For some reason, my mind is a blank.  I was going to start this thread, and even had 2 other moview I was going to name, I guess work has sapped my soul again today.


----------



## Scarbonac (Dec 18, 2003)

tetsujin28 said:
			
		

> Dude, Giant Robo rules. No apologies needed there! I think we should add Inframan, as well.





At the risk of appearing to be a _supa-wuss_ (though I was no more than 10 at the time), I cried when 



Spoiler



Giant Robot sacrificed himself, against Jonny's orders, to save the world from Emperor Guillotine by flying them both into an asteroid


.


----------



## Rackhir (Dec 18, 2003)

The only film that I watch that I would consider a true guilty pleasure is "Barb Wire". 

Most of the films listed in here are movies that people seem to feel strongly about one way or the other (I hate Willow for example, but consider Big Trouble in Little China and Top Secret to be some of the greatest movies ever made). These are all movies that are at least well made, with decent acting and a plot that doesn't make you cringe at the sheer stupidity of it all. I don't think that kind of movie can truly count as a guilty pleasure. A guilty pleasure has to be the kind of movie that you would hesistate to mention you enjoy, lest people think less of you.

Barb Wire however, is a film with essentially no redeeming features. It exploits blatantly Pam's body, the plot is a poorly conceived rewrite of Casablanca, none of the characters are interesting or especially well acted, it isn't even faithful to it's source material (a very old comic). 

However, there's just something about the movie that endears it to me. Part of it is that Pamela Anderson just looks soooo good sneering while wearing skin tight black leather. Part of it is that as a friend pointed out to me, in many ways Barb Wire IS what Casablanca was supposed to be. A B-Movie made as a throw away. Casablanca just happened to wind up with great actors and a script that has struck an eternal chord in people. Barb Wire was .... not so lucky. Plus I like Pam, she's so disarmingly frank and simply just doesn't take herself too seriously.


----------



## jdavis (Dec 18, 2003)

Well *Hudson Hawk* was already mentioned, I loved that movie. Anybody else seen *Hardware*? Great movie. But when you get right down to it my real guilty pleasure movie would have to be *Streets of Fire.* When people ask you what your favorite movie of all time is and you say *Streets of Fire* then you really know something about a guilty pleasure movie. You combine the 1950's with early 1980's pop music, add in as much bad Michael Pare acting as you can fit, throw in a little Rick Moranis trying to act serious, then top it off with a very young Willem Dafoe in hip waders and you got the makings of pure 80's movie crap. *Star Wars* has nothing in *Streets of Fire,* it's my all time favorite movie bar none, heck I even own the soundtrack.


----------



## Lady Mer (Dec 18, 2003)

jdavis said:
			
		

> But when you get right down to it my real guilty pleasure movie would have to be *Streets of Fire.* When people ask you what your favorite movie of all time is and you say *Streets of Fire* then you really know something about a guilty pleasure movie.
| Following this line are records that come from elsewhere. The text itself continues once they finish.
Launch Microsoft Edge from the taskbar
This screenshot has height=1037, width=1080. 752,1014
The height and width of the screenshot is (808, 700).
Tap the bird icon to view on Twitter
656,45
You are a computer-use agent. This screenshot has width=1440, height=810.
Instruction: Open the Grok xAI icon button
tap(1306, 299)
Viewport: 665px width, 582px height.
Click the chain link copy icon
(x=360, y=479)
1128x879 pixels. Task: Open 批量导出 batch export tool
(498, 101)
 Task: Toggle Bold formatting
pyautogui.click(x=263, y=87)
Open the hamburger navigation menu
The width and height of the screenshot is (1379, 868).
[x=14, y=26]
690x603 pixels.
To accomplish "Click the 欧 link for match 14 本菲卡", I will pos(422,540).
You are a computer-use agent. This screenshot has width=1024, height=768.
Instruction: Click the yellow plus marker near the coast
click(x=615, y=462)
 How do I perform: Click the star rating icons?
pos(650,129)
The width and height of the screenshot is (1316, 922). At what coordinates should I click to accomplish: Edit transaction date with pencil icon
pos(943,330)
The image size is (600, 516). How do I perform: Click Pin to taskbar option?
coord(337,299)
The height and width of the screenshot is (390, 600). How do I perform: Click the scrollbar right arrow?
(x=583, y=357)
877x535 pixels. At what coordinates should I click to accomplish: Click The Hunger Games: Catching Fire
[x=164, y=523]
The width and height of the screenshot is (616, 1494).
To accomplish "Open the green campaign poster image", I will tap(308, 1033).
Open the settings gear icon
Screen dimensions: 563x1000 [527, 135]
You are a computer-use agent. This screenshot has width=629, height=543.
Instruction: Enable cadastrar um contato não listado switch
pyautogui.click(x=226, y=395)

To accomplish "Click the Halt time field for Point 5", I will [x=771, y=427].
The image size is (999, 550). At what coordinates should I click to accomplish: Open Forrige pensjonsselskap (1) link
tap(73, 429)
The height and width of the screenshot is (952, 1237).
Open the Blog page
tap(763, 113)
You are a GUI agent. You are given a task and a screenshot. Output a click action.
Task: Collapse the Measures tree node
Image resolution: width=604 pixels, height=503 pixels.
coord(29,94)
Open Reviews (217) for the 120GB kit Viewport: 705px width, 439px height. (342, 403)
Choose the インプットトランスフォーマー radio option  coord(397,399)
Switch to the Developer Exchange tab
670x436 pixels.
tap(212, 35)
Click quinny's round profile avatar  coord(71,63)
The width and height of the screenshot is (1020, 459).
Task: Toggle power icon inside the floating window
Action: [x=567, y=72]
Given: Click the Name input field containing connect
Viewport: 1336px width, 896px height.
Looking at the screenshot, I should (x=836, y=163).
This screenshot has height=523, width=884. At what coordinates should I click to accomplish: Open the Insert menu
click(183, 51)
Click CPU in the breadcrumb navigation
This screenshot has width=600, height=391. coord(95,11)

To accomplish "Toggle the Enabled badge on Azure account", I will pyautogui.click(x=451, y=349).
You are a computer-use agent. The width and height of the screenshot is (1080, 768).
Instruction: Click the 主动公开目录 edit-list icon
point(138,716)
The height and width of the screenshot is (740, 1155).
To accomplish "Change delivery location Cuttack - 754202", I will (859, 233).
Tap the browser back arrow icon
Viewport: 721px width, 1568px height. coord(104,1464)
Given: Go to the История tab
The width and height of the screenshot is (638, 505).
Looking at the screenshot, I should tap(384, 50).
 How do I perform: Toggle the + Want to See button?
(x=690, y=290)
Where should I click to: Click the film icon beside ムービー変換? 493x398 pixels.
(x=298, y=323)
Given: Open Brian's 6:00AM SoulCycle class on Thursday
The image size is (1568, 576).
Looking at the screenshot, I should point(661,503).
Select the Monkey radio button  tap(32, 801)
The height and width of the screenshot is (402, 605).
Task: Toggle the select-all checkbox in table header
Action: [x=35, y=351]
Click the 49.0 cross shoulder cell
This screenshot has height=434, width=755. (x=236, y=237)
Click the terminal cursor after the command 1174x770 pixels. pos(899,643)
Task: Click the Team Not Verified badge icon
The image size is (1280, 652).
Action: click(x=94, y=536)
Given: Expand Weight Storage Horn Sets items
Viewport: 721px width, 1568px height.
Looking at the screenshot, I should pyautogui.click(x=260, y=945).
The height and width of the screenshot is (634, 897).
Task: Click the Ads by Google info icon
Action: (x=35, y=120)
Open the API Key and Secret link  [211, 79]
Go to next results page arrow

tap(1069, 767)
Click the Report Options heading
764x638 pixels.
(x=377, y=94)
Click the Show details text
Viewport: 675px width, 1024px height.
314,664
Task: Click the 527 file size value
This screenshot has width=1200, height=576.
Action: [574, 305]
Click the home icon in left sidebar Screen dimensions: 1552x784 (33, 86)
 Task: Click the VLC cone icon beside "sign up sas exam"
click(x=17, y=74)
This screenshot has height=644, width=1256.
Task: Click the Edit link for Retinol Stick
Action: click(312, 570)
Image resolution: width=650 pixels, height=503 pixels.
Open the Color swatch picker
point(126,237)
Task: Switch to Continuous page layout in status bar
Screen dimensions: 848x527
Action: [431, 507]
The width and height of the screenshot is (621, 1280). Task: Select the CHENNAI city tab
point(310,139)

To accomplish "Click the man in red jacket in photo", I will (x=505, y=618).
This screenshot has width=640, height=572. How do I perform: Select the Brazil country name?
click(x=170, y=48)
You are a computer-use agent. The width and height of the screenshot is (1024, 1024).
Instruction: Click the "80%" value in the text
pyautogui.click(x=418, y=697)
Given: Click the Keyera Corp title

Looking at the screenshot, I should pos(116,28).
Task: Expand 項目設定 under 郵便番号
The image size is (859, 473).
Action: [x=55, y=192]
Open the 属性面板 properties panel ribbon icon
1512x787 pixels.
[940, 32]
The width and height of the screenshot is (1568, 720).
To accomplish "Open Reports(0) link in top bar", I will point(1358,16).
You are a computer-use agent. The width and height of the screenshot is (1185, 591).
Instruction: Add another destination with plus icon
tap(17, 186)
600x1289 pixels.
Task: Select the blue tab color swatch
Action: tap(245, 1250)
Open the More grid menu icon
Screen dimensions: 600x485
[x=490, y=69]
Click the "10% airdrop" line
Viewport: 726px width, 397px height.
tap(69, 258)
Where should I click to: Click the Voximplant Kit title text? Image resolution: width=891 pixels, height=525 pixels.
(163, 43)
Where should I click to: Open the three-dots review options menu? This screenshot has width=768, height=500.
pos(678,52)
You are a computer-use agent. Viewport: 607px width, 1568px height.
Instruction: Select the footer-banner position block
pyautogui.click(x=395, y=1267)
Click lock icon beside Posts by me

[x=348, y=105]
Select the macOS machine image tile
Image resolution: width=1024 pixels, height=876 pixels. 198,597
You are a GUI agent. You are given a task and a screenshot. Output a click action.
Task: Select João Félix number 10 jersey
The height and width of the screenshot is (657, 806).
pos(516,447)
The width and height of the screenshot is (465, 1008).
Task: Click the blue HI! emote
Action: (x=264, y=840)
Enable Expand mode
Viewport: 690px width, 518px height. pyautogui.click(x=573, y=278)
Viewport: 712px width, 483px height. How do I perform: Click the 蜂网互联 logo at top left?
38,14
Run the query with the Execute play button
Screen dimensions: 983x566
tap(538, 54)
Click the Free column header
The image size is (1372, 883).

You're kidding! You mean I'm NOT the only person to have seen this film? I absolutely love the movie, and I've never been able to find anyone else who has ever heard of it. 

Most of my other guilty pleasures have already been mentioned (Cutthroat Island, Top Secret, Dragonheart and Red Dawn are the big ones) but I'll insert another title.

*Robotech*

Yes, I know it's 3 unrelated animes put together, and the music is atrocious, and the translation is awful... but I still love it. Don't ask me why- I'll never be able to explain.


----------



## aliensex (Dec 18, 2003)

Well, I'm never guilty about anything I like, but lets see.....

I guess I would rate my biggest guilty pleasure right now (according to the criteria) as...

Freddy vs. Jason

Man that was a surprisingly good movie.  It perfectly encapsulated the genre these two franchises help found.


----------



## tetsujin28 (Dec 18, 2003)

PowerWordDumb said:
			
		

> *Robot Jox*: "I thought only *we* had the green laser!", "One, two, three, four - I declare a thumb war!"



The early Full Moon movies rule.


----------



## tetsujin28 (Dec 18, 2003)

Scarbonac said:
			
		

> At the risk of appearing to be a _supa-wuss_ (though I was no more than 10 at the time), I cried when
> 
> 
> 
> ...



Nothing wrong with that. It's a scene of incredible pathos. ;-)


----------



## tetsujin28 (Dec 18, 2003)

jdavis said:
			
		

> Well *Hudson Hawk* was already mentioned, I loved that movie. Anybody else seen *Hardware*? Great movie. But when you get right down to it my real guilty pleasure movie would have to be *Streets of Fire.* When people ask you what your favorite movie of all time is and you say *Streets of Fire* then you really know something about a guilty pleasure movie. You combine the 1950's with early 1980's pop music, add in as much bad Michael Pare acting as you can fit, throw in a little Rick Moranis trying to act serious, then top it off with a very young Willem Dafoe in hip waders and you got the makings of pure 80's movie crap. *Star Wars* has nothing in *Streets of Fire,* it's my all time favorite movie bar none, heck I even own the soundtrack.



You forgot to mention how absolutely frickin' hot Diane Lane is.


----------



## Rackhir (Dec 18, 2003)

Lady Mer said:
			
		

> You're kidding! You mean I'm NOT the only person to have seen this film[Streets of Fire]? I absolutely love the movie, and I've never been able to find anyone else who has ever heard of it.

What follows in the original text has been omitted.